### Provided material

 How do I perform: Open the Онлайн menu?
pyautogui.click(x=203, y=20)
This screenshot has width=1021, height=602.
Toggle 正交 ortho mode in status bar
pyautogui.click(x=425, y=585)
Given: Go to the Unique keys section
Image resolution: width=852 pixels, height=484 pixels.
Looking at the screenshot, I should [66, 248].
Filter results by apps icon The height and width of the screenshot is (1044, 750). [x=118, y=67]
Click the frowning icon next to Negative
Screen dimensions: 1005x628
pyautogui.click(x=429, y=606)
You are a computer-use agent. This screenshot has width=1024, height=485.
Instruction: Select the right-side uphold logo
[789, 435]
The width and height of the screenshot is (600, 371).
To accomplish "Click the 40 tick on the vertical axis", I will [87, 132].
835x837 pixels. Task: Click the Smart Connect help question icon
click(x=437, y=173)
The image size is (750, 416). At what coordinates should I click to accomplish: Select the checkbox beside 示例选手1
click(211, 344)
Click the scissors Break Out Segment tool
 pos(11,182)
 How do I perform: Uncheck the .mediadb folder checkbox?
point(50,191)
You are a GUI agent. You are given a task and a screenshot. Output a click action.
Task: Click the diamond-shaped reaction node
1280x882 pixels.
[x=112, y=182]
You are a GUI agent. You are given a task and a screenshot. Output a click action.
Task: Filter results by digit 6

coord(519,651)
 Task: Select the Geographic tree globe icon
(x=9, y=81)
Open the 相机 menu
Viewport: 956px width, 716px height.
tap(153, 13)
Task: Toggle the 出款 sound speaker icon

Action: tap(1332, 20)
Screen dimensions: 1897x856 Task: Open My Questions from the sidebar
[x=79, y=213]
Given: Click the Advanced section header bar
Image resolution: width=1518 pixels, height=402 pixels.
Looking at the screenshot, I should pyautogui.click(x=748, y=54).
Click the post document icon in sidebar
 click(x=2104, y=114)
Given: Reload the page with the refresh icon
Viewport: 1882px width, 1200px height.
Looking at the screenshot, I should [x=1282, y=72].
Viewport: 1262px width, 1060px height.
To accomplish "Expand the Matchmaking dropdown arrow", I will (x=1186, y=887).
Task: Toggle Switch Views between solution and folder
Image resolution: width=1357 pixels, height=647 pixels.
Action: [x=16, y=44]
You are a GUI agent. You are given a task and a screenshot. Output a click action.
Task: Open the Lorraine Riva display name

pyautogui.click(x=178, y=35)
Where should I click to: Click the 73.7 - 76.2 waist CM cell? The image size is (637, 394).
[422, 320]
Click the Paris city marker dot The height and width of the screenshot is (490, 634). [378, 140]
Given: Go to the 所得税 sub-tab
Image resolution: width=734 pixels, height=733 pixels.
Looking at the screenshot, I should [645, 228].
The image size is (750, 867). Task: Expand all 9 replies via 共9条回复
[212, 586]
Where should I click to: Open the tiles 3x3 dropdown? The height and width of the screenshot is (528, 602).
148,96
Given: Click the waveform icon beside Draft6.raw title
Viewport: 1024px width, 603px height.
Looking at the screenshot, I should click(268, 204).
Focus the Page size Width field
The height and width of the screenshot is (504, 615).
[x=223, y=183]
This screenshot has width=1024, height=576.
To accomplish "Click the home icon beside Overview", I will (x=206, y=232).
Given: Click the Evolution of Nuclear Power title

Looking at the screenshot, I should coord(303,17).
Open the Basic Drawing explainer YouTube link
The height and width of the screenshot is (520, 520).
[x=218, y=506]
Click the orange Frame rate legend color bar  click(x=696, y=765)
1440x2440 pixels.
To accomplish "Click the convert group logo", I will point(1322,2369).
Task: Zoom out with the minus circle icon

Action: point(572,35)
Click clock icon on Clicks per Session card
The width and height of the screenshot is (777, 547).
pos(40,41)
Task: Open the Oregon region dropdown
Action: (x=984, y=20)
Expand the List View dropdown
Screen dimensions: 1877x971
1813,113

######

* Exercise brief
Return, from the data, each line where the string "will" occurs.

* Task result
To accomplish "Click the 40 tick on the vertical axis", I will [87, 132].
To accomplish "Expand the Matchmaking dropdown arrow", I will (x=1186, y=887).
To accomplish "Click the home icon beside Overview", I will (x=206, y=232).
To accomplish "Click the convert group logo", I will point(1322,2369).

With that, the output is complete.